Understanding ligand-receptor interactions and quantifying their rates are crucial for designing the prodrug delivery mechanism and ensuring the selective targeting of cancerous cells with minimum
damage to healthy cells. The rate at which the ligand binds to the receptor, the mechanism of binding and the
probability of a ligand failing to bind give us important information in deciding the optimum dosage of the prodrug to be loaded. It also helps in finding the rate of reaction and the time taken for the
successful completion of the binding. Such studies can be done in-silico with Autodock Vina,
a popular molecular docking software.
We went on to conduct docking studies for our project. One of the main inputs we required was the structure file of our THP. Since we were unable to find the THP structure anywhere, a protein structure prediction was done using AlphaFold, an artificial intelligence program developed by DeepMind for the prediction of protein structure. The predicted structures are shown below.

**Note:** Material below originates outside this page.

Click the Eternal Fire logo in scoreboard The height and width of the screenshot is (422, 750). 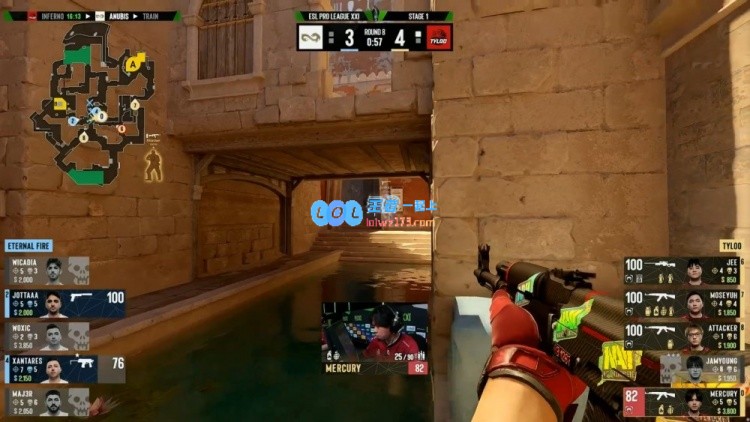pyautogui.click(x=310, y=37)
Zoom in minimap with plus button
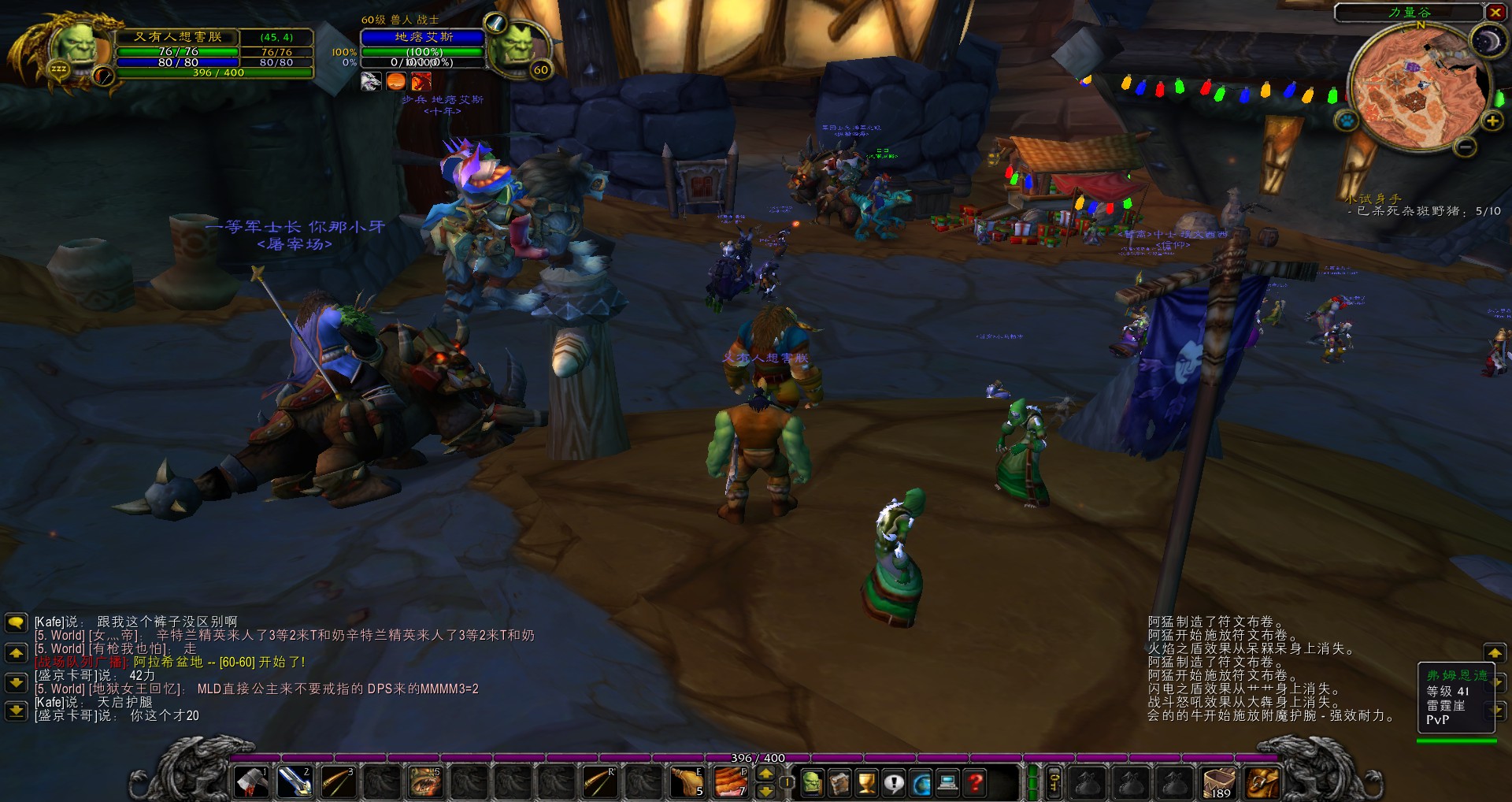Screen dimensions: 1512x802 point(1492,121)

Figure 6: Structures of THP
We required a ligand-receptor system to perform the docking and the following molecules coupled with the above molecule made the system complete.

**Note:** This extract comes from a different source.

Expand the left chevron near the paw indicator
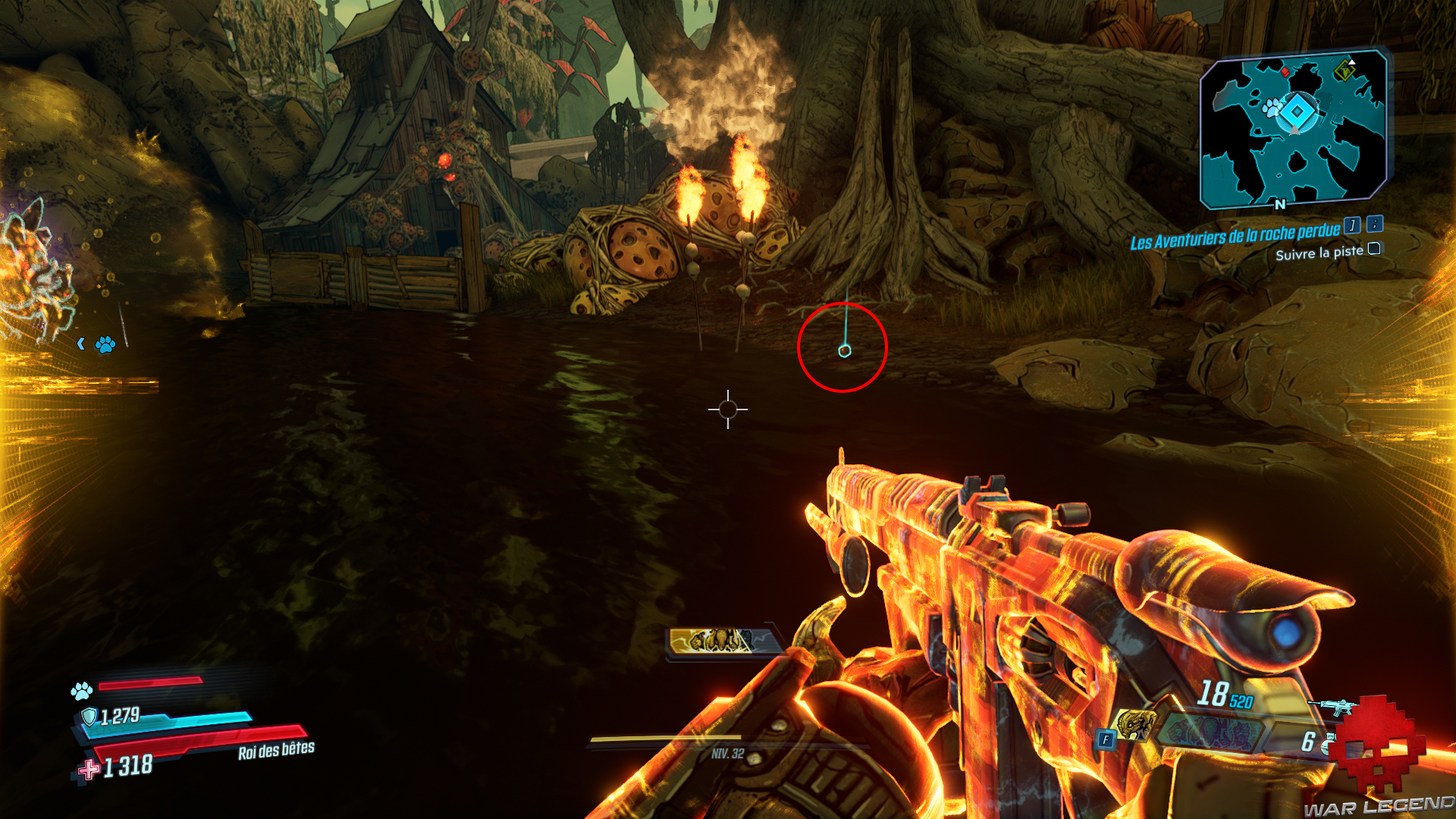 [81, 344]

Figure 7:Other Proteins: Affibody(Left), CX3CR1(Center), HER2(Right)
We attempted docking using Autodock Vina. However, after multiple attempts over multiple days, we were unable to proceed with the same. After troubleshooting the issue, we came to the conclusion that the molecules we used were too big for the software to handle, thus, our dream of a theoretical free energy estimate was lost. This problem was rectified using literature sources to find our k values.